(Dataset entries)
______

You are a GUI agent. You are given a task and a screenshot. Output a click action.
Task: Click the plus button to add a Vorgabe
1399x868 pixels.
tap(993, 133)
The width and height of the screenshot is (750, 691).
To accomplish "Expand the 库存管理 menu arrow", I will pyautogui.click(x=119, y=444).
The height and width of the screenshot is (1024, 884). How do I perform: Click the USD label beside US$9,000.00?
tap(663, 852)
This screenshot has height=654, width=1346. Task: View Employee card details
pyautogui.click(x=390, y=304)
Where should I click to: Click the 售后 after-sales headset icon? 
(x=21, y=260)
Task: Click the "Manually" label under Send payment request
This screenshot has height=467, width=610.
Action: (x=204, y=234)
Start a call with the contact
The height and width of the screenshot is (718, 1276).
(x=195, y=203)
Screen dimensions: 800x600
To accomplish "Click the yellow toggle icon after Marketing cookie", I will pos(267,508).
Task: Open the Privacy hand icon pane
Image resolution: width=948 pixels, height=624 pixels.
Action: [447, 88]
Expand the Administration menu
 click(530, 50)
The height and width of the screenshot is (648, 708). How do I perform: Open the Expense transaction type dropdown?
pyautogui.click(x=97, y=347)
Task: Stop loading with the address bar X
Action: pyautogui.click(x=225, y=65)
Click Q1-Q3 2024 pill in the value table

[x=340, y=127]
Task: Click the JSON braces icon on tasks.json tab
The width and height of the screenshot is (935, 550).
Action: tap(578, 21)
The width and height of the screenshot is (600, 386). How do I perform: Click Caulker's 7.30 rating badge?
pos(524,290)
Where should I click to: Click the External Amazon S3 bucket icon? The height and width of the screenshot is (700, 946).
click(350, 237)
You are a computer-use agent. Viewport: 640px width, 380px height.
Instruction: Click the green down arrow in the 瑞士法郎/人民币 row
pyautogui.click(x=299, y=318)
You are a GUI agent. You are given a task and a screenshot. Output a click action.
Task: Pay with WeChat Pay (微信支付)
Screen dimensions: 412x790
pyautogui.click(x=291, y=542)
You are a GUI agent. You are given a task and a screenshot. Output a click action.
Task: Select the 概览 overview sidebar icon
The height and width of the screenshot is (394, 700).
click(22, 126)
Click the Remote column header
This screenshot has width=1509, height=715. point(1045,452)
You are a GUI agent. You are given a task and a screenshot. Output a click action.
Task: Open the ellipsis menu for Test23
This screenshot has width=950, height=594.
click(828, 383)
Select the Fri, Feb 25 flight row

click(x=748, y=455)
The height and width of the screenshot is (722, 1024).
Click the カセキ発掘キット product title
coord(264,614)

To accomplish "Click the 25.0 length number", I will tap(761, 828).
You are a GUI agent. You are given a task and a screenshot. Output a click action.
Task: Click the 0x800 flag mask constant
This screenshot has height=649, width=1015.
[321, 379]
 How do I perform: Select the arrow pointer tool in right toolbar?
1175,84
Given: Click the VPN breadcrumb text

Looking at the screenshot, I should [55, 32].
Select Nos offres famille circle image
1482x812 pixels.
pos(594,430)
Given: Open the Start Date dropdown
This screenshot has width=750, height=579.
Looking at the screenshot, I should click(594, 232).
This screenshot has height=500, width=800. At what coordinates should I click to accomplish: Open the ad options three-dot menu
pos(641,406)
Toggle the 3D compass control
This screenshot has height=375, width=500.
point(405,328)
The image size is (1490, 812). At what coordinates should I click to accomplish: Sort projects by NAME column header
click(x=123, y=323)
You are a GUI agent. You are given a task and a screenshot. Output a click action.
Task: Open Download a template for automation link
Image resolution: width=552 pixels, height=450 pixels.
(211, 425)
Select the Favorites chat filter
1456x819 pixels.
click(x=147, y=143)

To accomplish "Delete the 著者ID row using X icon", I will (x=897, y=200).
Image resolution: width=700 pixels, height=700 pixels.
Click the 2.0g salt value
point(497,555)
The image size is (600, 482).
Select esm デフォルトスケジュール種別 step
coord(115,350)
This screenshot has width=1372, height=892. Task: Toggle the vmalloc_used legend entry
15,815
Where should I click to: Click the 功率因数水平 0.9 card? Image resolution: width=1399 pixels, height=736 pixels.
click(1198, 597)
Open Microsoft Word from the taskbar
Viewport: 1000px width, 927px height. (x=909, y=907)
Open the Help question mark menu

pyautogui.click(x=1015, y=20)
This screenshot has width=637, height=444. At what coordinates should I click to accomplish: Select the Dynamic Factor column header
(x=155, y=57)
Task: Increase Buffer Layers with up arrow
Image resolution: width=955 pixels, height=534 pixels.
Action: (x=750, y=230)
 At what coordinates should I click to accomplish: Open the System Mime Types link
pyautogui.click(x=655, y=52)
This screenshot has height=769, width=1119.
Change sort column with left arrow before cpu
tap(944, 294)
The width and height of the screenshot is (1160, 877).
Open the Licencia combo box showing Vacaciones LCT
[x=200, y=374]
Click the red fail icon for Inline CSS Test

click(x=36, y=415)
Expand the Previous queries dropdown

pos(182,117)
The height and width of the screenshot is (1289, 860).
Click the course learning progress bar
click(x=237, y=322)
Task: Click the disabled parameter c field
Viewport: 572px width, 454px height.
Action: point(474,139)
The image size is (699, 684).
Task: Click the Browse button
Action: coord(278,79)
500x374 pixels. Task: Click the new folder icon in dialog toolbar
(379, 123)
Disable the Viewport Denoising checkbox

______

Work to be completed:
Say how many lines in the data hold the string "will". No other content should accompany the number.

Completed task:
4